Would you repeat each line below precisely as it stands?

*-*-*

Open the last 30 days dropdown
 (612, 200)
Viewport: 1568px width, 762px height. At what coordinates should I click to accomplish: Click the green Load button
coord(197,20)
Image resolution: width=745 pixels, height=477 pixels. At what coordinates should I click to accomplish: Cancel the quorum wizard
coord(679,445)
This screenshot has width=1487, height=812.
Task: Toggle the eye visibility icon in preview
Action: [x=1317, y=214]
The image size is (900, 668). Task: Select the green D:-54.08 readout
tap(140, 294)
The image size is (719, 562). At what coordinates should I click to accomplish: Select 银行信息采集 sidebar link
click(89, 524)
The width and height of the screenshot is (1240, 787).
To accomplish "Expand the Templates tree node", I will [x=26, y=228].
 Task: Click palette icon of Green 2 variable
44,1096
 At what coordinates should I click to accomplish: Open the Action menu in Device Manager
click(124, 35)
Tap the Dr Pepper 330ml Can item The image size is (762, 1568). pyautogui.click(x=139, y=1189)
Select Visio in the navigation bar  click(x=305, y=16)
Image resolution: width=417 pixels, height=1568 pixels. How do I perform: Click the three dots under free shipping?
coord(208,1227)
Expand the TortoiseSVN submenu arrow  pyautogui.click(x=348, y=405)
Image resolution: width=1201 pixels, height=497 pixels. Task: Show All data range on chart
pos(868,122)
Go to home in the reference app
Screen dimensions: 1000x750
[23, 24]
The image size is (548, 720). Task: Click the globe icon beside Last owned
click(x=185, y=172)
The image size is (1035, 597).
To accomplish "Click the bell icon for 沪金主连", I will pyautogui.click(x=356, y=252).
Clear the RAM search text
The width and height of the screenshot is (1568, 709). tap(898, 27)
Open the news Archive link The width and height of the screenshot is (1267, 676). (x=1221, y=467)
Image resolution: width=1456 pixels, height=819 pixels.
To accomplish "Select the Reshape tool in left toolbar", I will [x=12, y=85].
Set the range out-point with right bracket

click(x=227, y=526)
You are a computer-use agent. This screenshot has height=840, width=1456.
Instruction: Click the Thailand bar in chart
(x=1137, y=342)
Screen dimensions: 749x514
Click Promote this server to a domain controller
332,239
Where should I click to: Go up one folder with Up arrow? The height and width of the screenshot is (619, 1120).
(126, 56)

*-*-*

— Reply to the exercise —
Open the last 30 days dropdown
 (612, 200)
Viewport: 1568px width, 762px height. At what coordinates should I click to accomplish: Click the green Load button
coord(197,20)
Image resolution: width=745 pixels, height=477 pixels. At what coordinates should I click to accomplish: Cancel the quorum wizard
coord(679,445)
This screenshot has width=1487, height=812.
Task: Toggle the eye visibility icon in preview
Action: [x=1317, y=214]
The image size is (900, 668). Task: Select the green D:-54.08 readout
tap(140, 294)
The image size is (719, 562). At what coordinates should I click to accomplish: Select 银行信息采集 sidebar link
click(89, 524)
The width and height of the screenshot is (1240, 787).
To accomplish "Expand the Templates tree node", I will [x=26, y=228].
 Task: Click palette icon of Green 2 variable
44,1096
 At what coordinates should I click to accomplish: Open the Action menu in Device Manager
click(124, 35)
Tap the Dr Pepper 330ml Can item The image size is (762, 1568). pyautogui.click(x=139, y=1189)
Select Visio in the navigation bar  click(x=305, y=16)
Image resolution: width=417 pixels, height=1568 pixels. How do I perform: Click the three dots under free shipping?
coord(208,1227)
Expand the TortoiseSVN submenu arrow  pyautogui.click(x=348, y=405)
Image resolution: width=1201 pixels, height=497 pixels. Task: Show All data range on chart
pos(868,122)
Go to home in the reference app
Screen dimensions: 1000x750
[23, 24]
The image size is (548, 720). Task: Click the globe icon beside Last owned
click(x=185, y=172)
The image size is (1035, 597).
To accomplish "Click the bell icon for 沪金主连", I will pyautogui.click(x=356, y=252).
Clear the RAM search text
The width and height of the screenshot is (1568, 709). tap(898, 27)
Open the news Archive link The width and height of the screenshot is (1267, 676). (x=1221, y=467)
Image resolution: width=1456 pixels, height=819 pixels.
To accomplish "Select the Reshape tool in left toolbar", I will [x=12, y=85].
Set the range out-point with right bracket

click(x=227, y=526)
You are a computer-use agent. This screenshot has height=840, width=1456.
Instruction: Click the Thailand bar in chart
(x=1137, y=342)
Screen dimensions: 749x514
Click Promote this server to a domain controller
332,239
Where should I click to: Go up one folder with Up arrow? The height and width of the screenshot is (619, 1120).
(126, 56)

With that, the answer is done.